Kosmiczne śmieci
Element chińskiej rakiety spadł blisko domu i eksplodował

Chińska rakieta nośna ponownie spowodowała zagrożenie dla ludności na terenie Państwa Środka. Tym razem element systemu nośnego z serii Dług Marsz spadł na ziemię, powodując eksplozję niedaleko jednego z domów rodzinnych.
Na terenie Chińskiej Republiki Ludowej doszło do kolejnego niebezpiecznego incydentu z udziałem rakiety z serii Chang Zheng (tłum. Długi Marsz). 23 stycznia br. Chiny z powodzeniem przeprowadziły start systemu nośnego Chang Zheng 3B z Xichang Satellite Launch Center na terenie prowincji Syczuan. W ramach startu udało się wynieść na orbitę nowego satelitę demonstracyjnego. W tym czasie na ziemi doszło do eksplozji.
Szczegóły incydentu
Powodem niebezpiecznej sytuacji był jeden z boosterów dolnego stopnia rakiety, który spadł na teren prowincji Guizhou (południowe Chiny). Na szczęście nikomu nic się nie stało, natomiast zużyty element spadł bardzo blisko jednego z domów rodzinnych. Świat szybko obiegły nagrania z kamer, które zarejestrowały moment eksplozji i przestraszonych mieszkańców.
A terrifying moment the Long March 3B segment dropped super close to a residential building https://t.co/sn3MHKiMFY pic.twitter.com/GWdcRt56qC
— China 'N Asia Spaceflight 🚀𝕏 🛰️ (@CNSpaceflight) January 24, 2025
Rakieta nośna Chang Zheng 3B to trójstopniowy system nośny, który jest często wykorzystywany w Państwie Środka do wynoszenia eksperymentalnych technologii kosmicznych. W dolnym segmencie znajdują się cztery dodatkowe boostery o długości ponad 2 metrów. System może wynieść do 11 ton ładunku na niską orbitę okołoziemską (LEO) oraz nieco ponad 5 ton na geostacjonarną orbitę transferową (GTO).
Jednostki napędowe rakiety Chang Zheng 3B wykorzystują hipergolową mieszankę paliwa (hydrazyna i tetratlenek diazotu). Jest ona bardzo toksyczna dla ludzi oraz zwierząt. Często po starcie w boosterach pozostaje jeszcze trochę paliwa, dlatego w przypadku upadku elementu na ziemię dochodzi do eksplozji i rozprzestrzenienia się toksycznych związków chemicznych.
To nie pierwszy raz
Warto zauważyć, że nie jest to pierwszy przypadek, gdy część chińskiej rakiety spada na ląd i powoduje zagrożenie dla życia ludności. Najczęściej takie przypadki związane są z kosmodromem w Xichang. Został on zbudowany w głębi lądu ze względów bezpieczeństwa jeszcze podczas zimnej wojny. Ze względu na to położenie, elementy rakiety opadają teren lądowy. Większość takich obiektów na świecie jest budowanych na terenach przybrzeżnych. Dzięki temu zużyte segmenty mogą opadać do wody.

Wpisy ze zbioru danych:
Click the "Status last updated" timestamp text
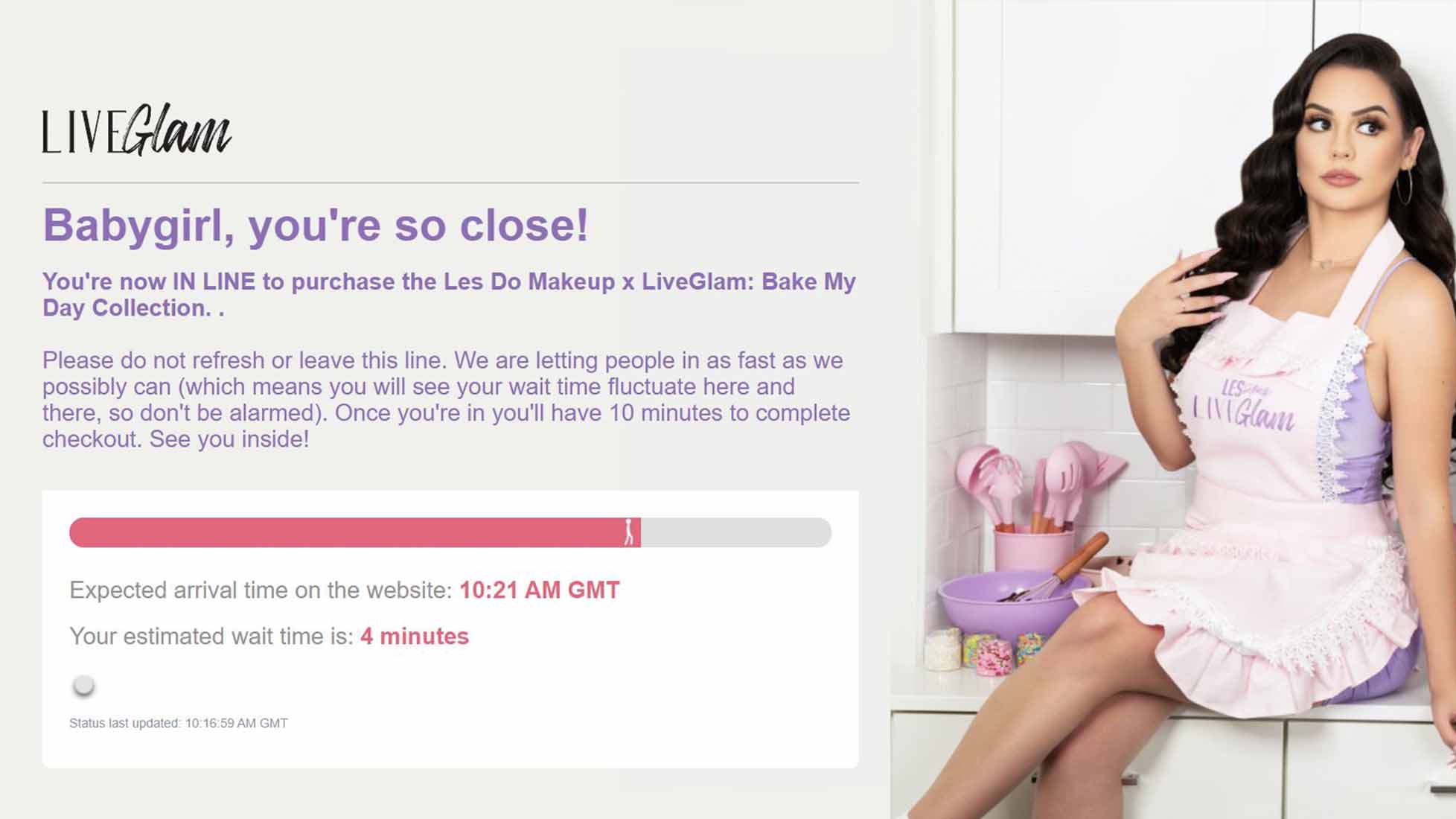 [x=179, y=723]
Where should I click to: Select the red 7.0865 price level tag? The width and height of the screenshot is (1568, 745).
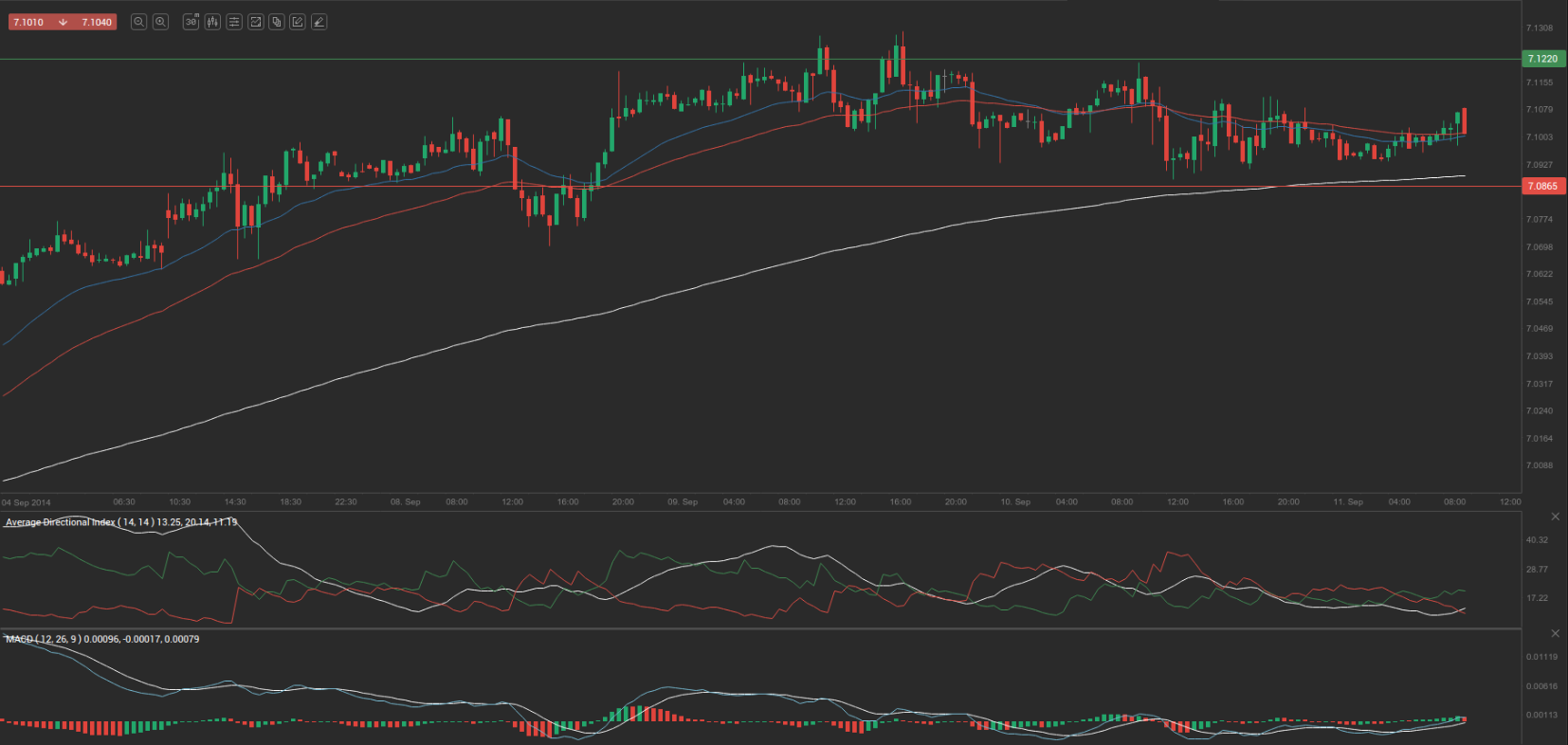click(x=1542, y=187)
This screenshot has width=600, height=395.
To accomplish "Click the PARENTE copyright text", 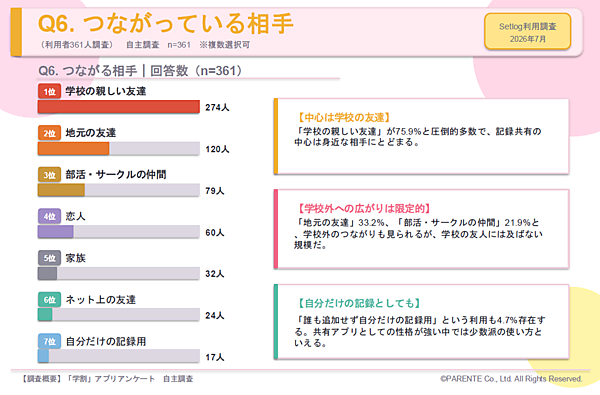I will [511, 379].
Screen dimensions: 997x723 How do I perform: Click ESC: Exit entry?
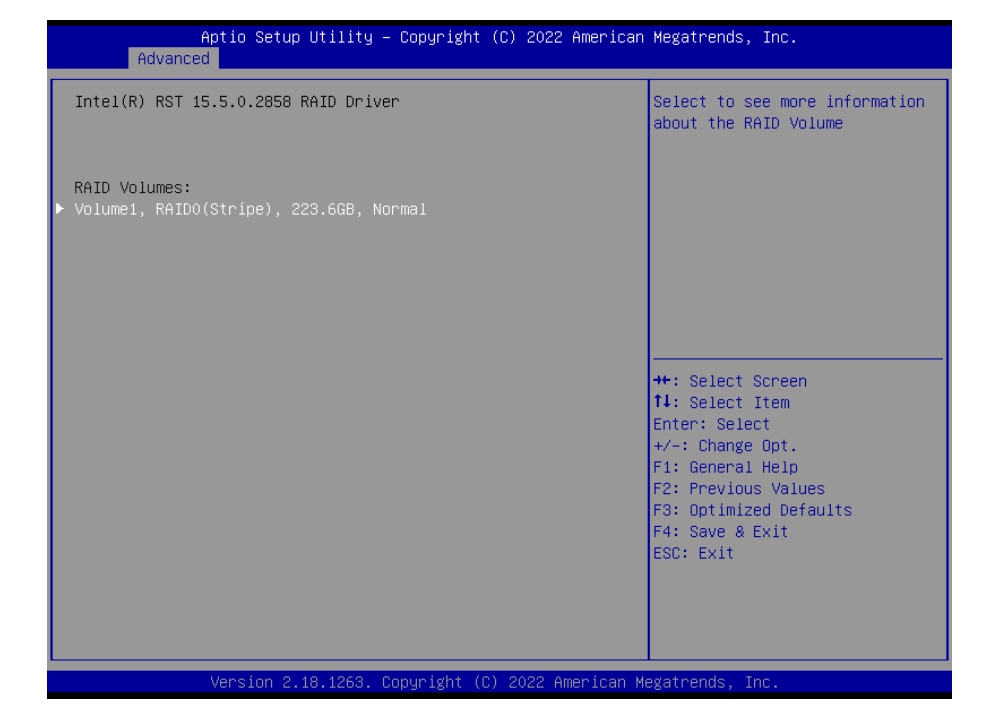coord(695,553)
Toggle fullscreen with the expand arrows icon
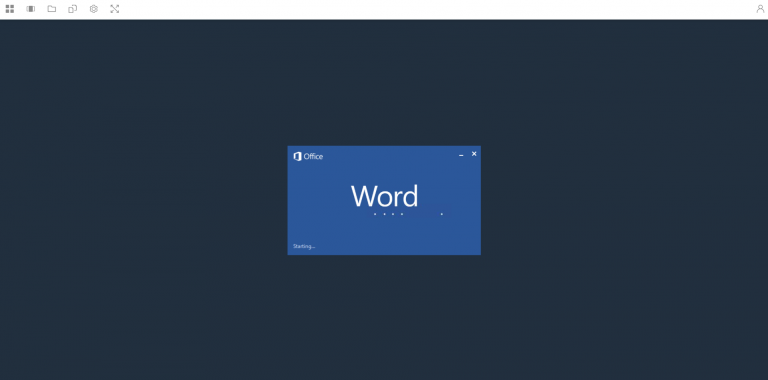Viewport: 768px width, 380px height. (x=115, y=9)
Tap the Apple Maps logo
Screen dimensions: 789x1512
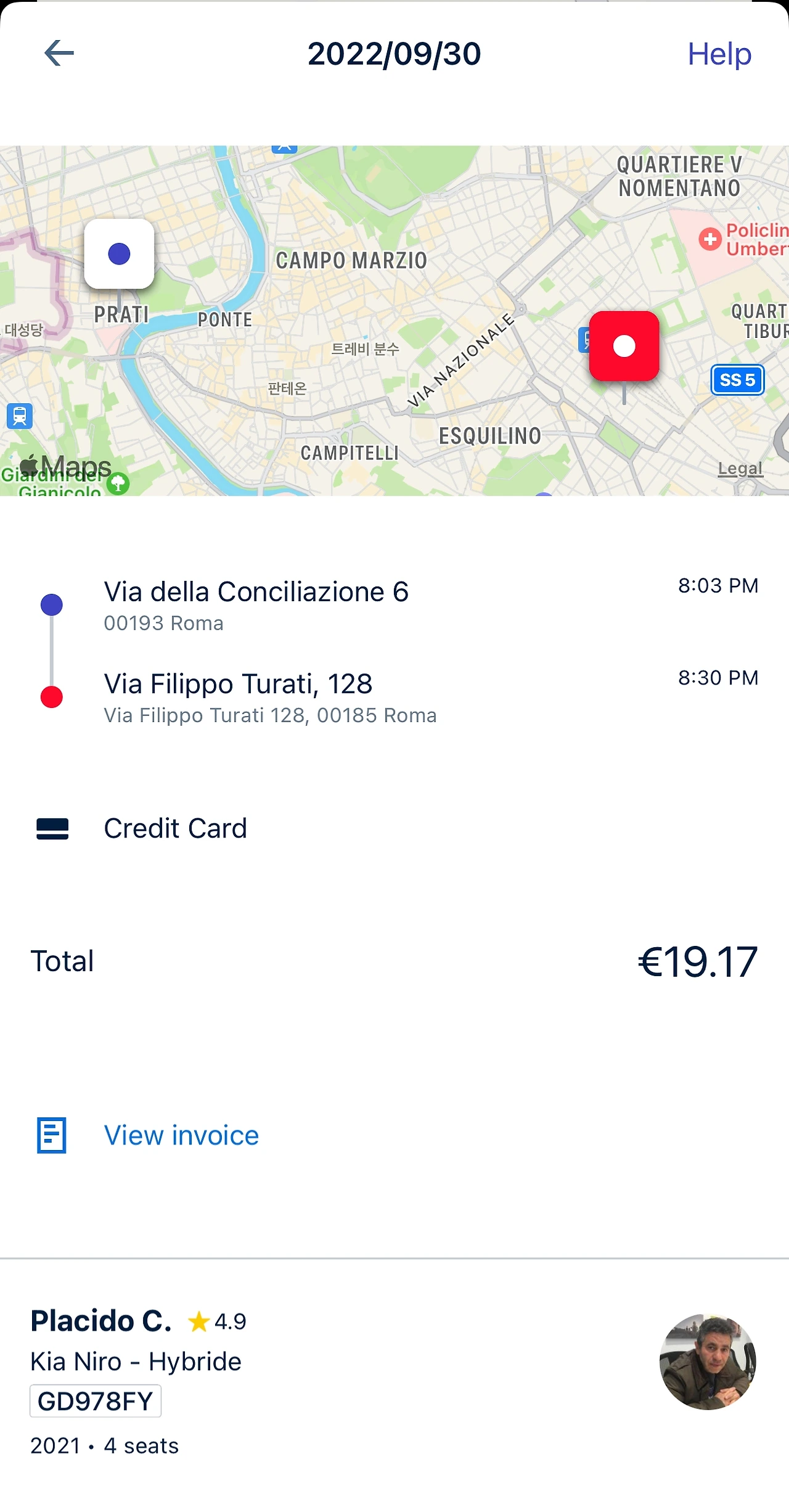[65, 466]
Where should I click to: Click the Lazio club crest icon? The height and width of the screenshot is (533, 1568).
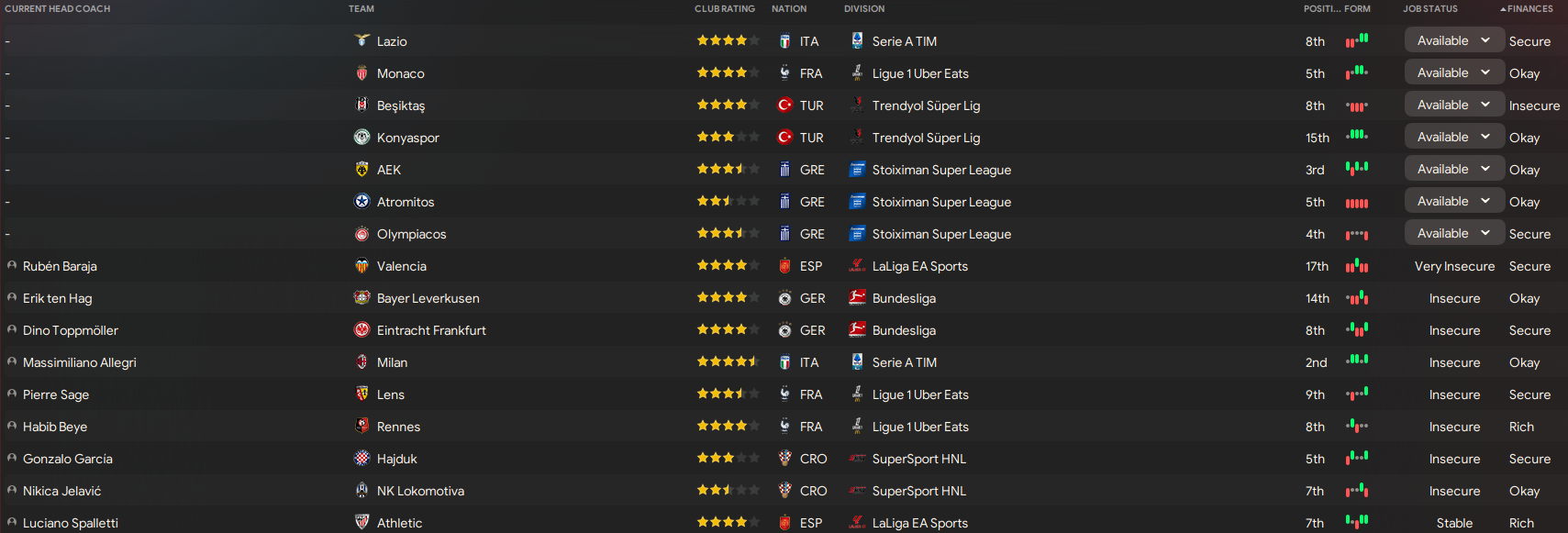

CEL ZADANIA: Przepisz dokładnie fragment tekstu o chińskiej rakiecie od „Jednostki napędowe rakiety” do „toksycznych związków chemicznych.”.

MIEJSCE NA ODPOWIEDŹ:
Jednostki napędowe rakiety Chang Zheng 3B wykorzystują hipergolową mieszankę paliwa (hydrazyna i tetratlenek diazotu). Jest ona bardzo toksyczna dla ludzi oraz zwierząt. Często po starcie w boosterach pozostaje jeszcze trochę paliwa, dlatego w przypadku upadku elementu na ziemię dochodzi do eksplozji i rozprzestrzenienia się toksycznych związków chemicznych.